Aim of the task => The reply should be a single number: the count of lines below that contain the word "Given".

(Extracted data entries)
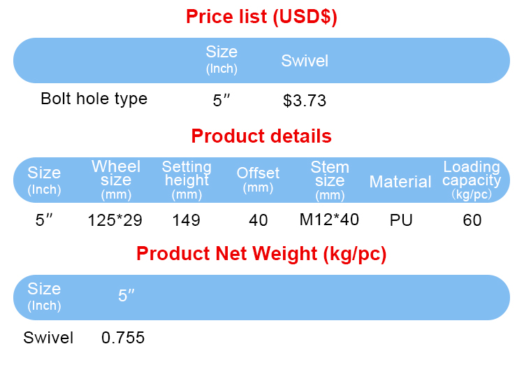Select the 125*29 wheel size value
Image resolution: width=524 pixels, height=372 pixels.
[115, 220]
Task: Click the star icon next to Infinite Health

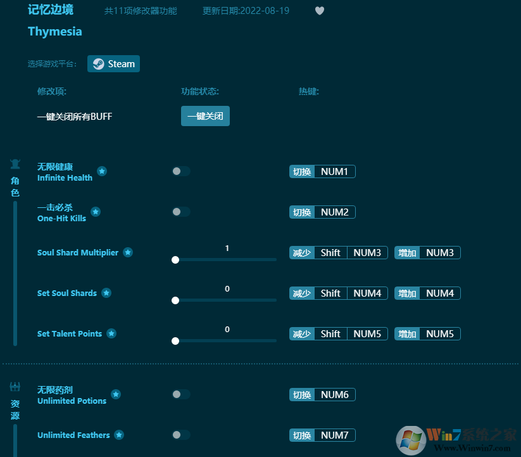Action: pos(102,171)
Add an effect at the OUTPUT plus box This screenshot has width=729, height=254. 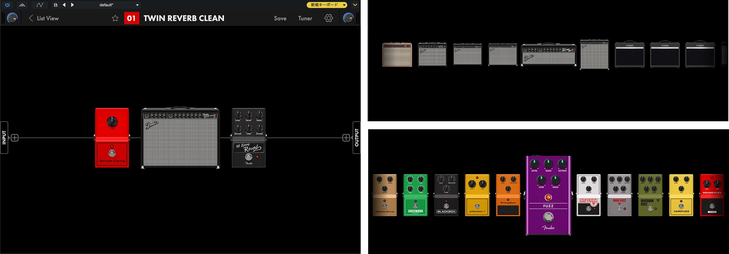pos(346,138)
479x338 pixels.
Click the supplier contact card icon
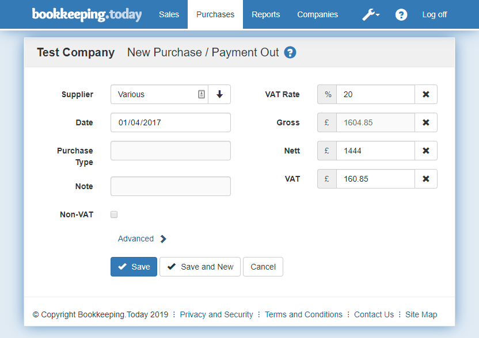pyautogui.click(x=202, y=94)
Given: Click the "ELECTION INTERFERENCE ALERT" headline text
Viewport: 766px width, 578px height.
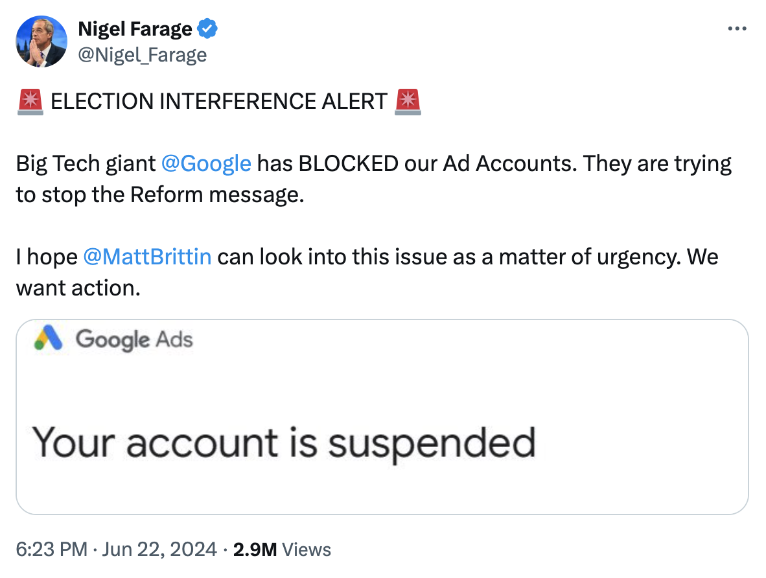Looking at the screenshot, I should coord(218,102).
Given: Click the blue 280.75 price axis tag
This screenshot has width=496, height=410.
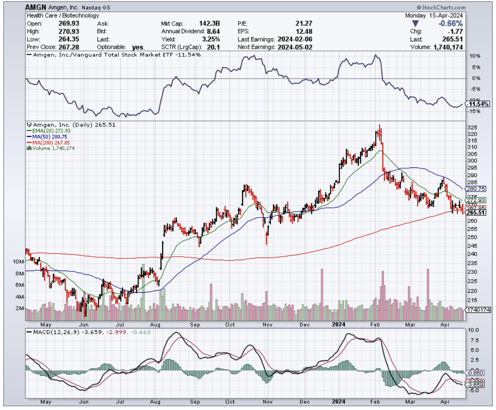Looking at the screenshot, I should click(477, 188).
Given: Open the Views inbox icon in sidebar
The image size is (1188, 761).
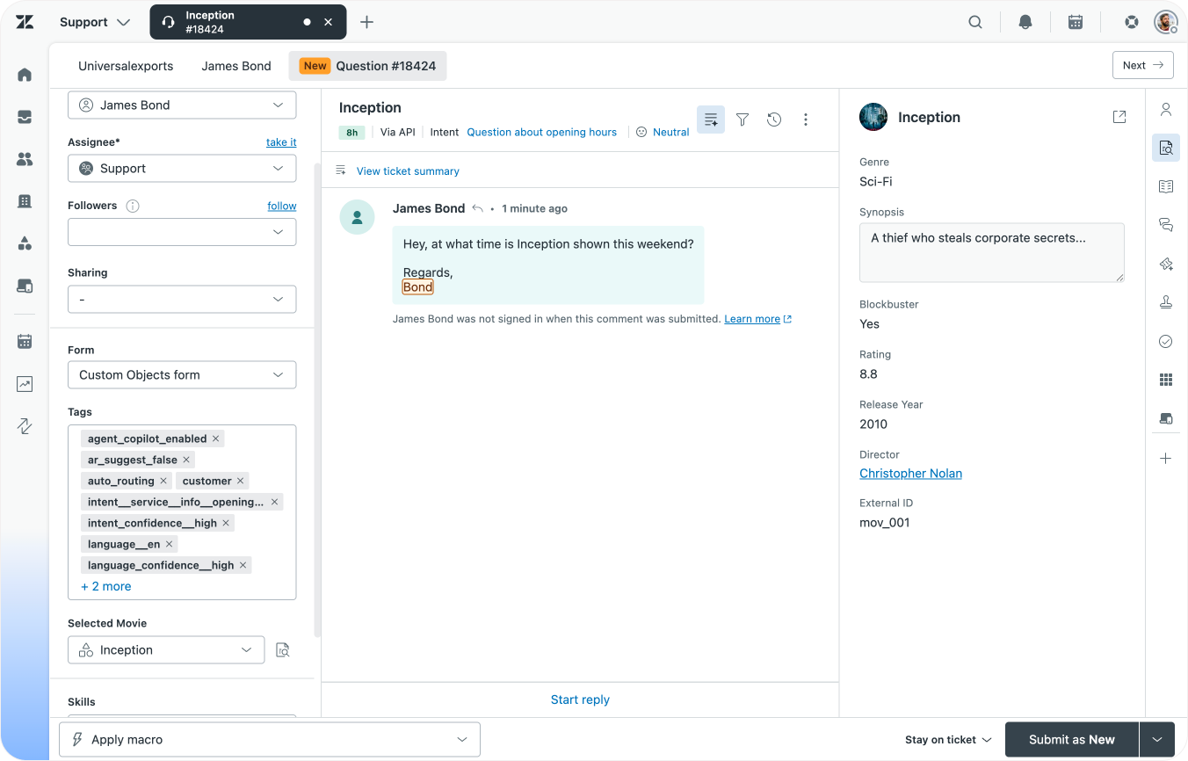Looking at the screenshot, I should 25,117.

Task output => 3